* BEGIN *
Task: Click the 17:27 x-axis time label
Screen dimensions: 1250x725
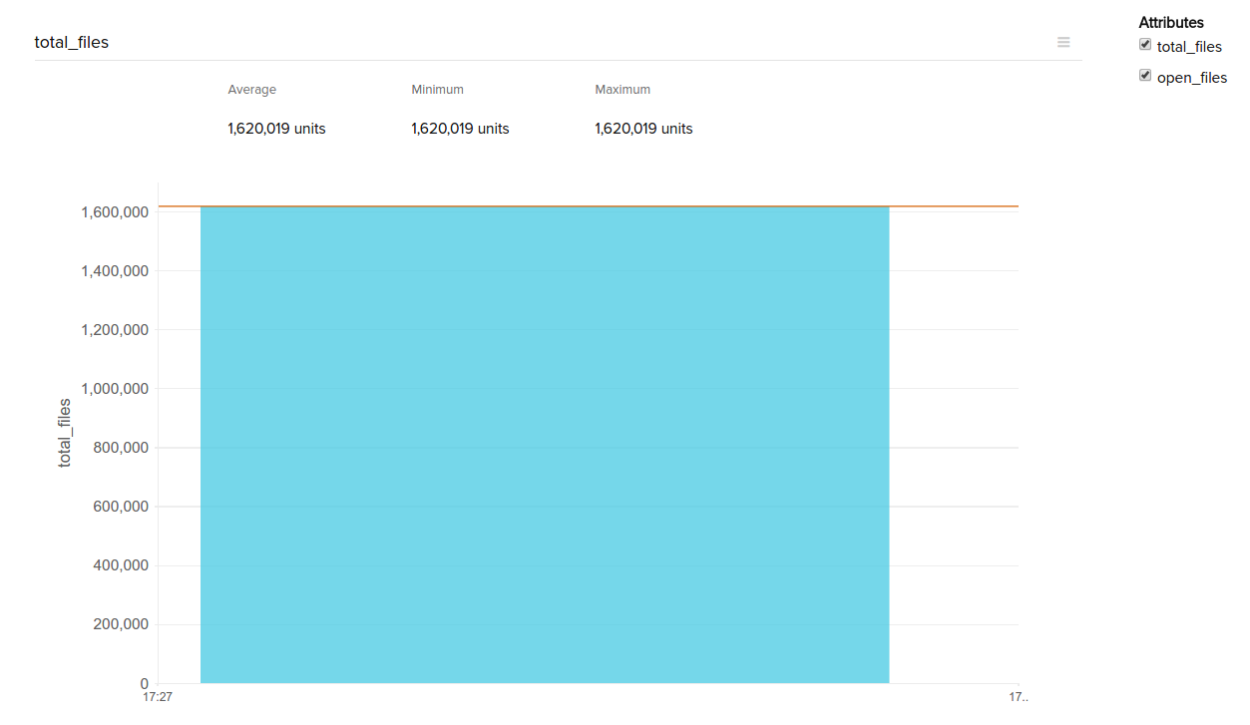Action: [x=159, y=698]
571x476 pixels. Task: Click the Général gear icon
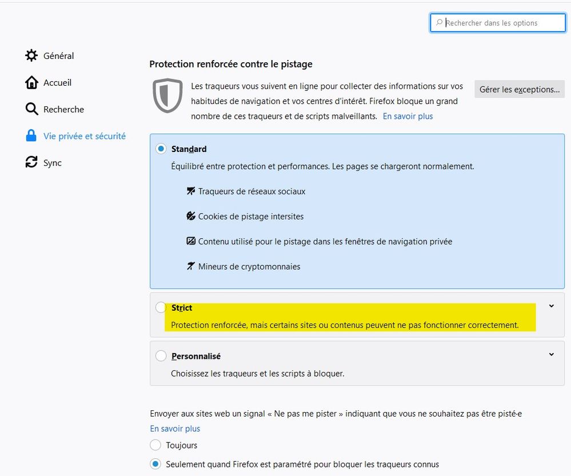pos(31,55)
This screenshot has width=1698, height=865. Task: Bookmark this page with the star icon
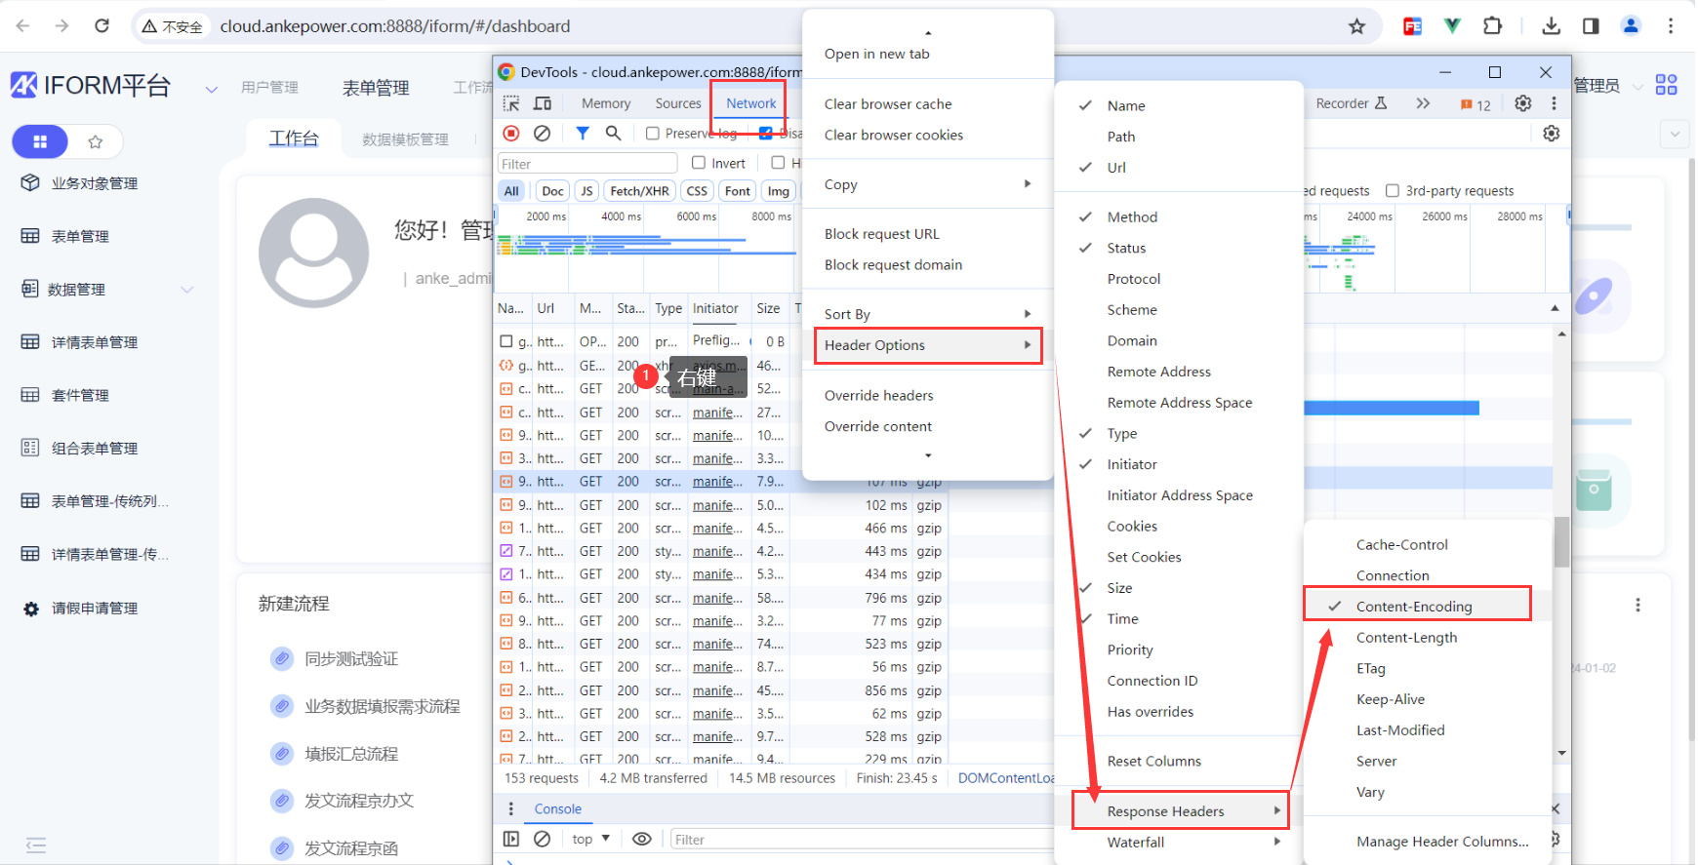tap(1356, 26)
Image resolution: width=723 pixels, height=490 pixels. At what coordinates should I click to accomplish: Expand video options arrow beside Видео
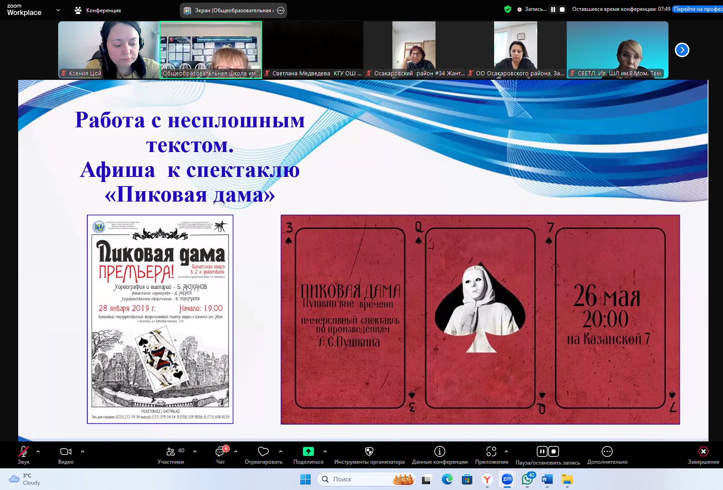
* END *
* BEGIN *
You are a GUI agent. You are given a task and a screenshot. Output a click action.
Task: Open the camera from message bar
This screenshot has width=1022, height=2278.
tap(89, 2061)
* END *
> _PROBLEM_
Return, unchanged, the part of the material that begins with the line containing "You are a GUI" and ends with the line containing "tap(89, 2061)", including both of those lines.

> _RESULT OF THIS TASK_
You are a GUI agent. You are given a task and a screenshot. Output a click action.
Task: Open the camera from message bar
This screenshot has width=1022, height=2278.
tap(89, 2061)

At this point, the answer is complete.